We worked with a pharmacy benefit management team in the Kenya with high caller attrition. Virtually every caller had to transfer to an agent because of a non-intuitive experience. Conversational AI—chatbots and voicebots—significantly reduced customer effort, providing the service requested on-the-go using natural language understanding. The bots also improved self-service containment for a wide range of services, including authentication, orders, address changes, refills, prescriptions, billing and case status. That helped reduce voice calls and thus the operations cost. Ultimately, all of this in turn also reduced abandoned calls and interaction handle times, improving customer satisfaction and agent productivity.
2. Align internally on CX goals and KPIs.
Understanding how members and patients interact with the organization is vital to identifying key performance indicators that reflect and drive improved experiences. It’s important to identify pain points that traditional contact center metrics don’t capture. Statistics about call abandonment, call deflection, average handling time, etc., don’t adequately measure the modern CX. A short call doesn’t always reflect a satisfied consumer. Conversely, a longer call may reflect better engagement and a more meaningful interaction. That’s why member and patient satisfaction scores, sentiment scores and effort scores are today’s most important metrics.
We used these metrics to help a health insurance provider whose members were having poor experiences with its IVR system; they were frustrated by long, tedious calls requiring multiple keypad entries that led to seemingly endless loops. Digging into these journeys, we found 70% of the IVR call flows needed to be redesigned to promote seamless channel switches and encourage members to use digital channels such as visual IVR, speech recognition and chat. We redesigned flows based on caller personas to speed things up. Authentication rates improved 18%, and intent recognition rates hit an all-time high of 83%.

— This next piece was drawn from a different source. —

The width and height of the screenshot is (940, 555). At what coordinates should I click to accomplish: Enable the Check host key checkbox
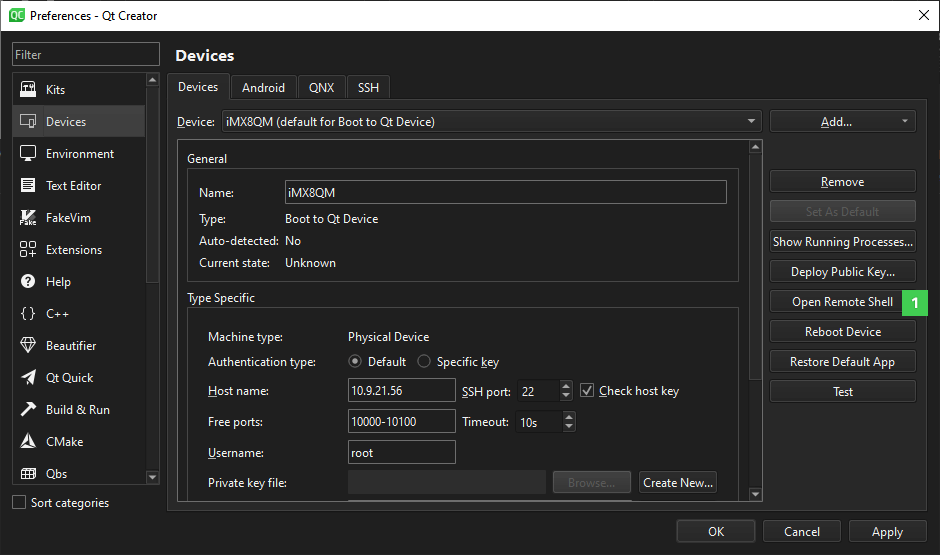coord(587,391)
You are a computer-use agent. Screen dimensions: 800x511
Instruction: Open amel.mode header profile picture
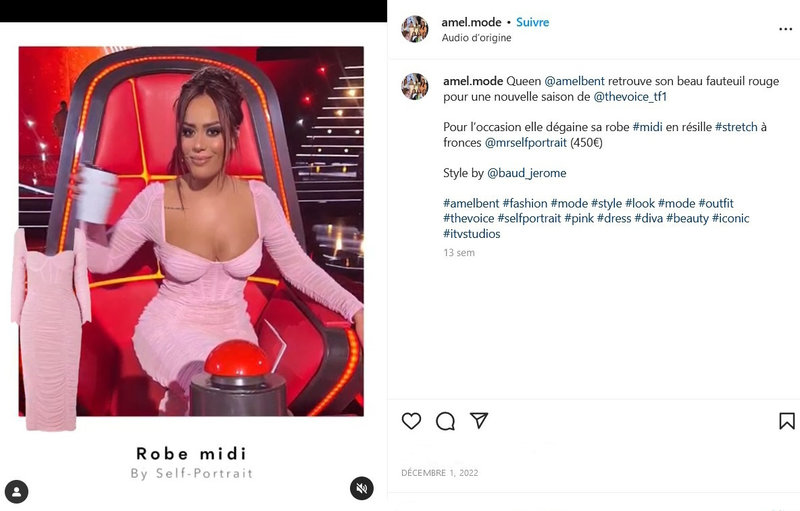[415, 29]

It can be a cultural struggle for organizations to adopt these new tools and metrics. CX is an enterprise-wide responsibility, not just that of the customer experience officer. Aligning experience design to modern metrics signals a cultural shift.

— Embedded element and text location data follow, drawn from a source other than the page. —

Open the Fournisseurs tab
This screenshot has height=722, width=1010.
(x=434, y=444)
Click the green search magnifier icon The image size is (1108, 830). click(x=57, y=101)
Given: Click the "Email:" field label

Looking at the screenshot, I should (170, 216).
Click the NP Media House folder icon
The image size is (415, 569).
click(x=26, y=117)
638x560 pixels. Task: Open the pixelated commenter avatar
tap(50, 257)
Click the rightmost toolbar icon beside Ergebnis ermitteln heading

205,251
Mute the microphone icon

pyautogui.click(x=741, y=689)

3. Architect a connected technology environment.
Any healthcare organization that offers self-service options to a commercial plan member should provide the same options when they check its medical care scheme. But lines of business in large healthcare organizations often use different platforms and experiences. A connected technology environment enables CX tools and platforms across all lines of business to use the same data sources and harmonize processes. That helps members and patients receive the same experience across the organization and its brand.
The connected environment captures a comprehensive view of member and patient interactions throughout the organization that enables better data analysis for richer insights. It’s also more efficient to operate, reducing duplicated effort and maintenance costs.
Next steps
Organizations can start by reviewing their health consumer satisfaction, sentiment and effort scores. If these metrics aren’t monitored, it’s a sign a contact center needs to be modernized.
Positive experiences, whether with bots or humans, drive meaningful emotional connections for members and patients. Organizations that offer effortless, personalized experiences with digital technologies will grow customer loyalty and satisfaction. These will be critical business metrics as the industry continues shifting to outcomes-based reimbursements.
Consumers today have more choice and control over with whom they spend their healthcare dollars, and their satisfaction scores will loom larger in quality ratings, bonus payments and marketing campaigns. In those circumstances, creating the modern experience center is not an optional project; it’s a business imperative.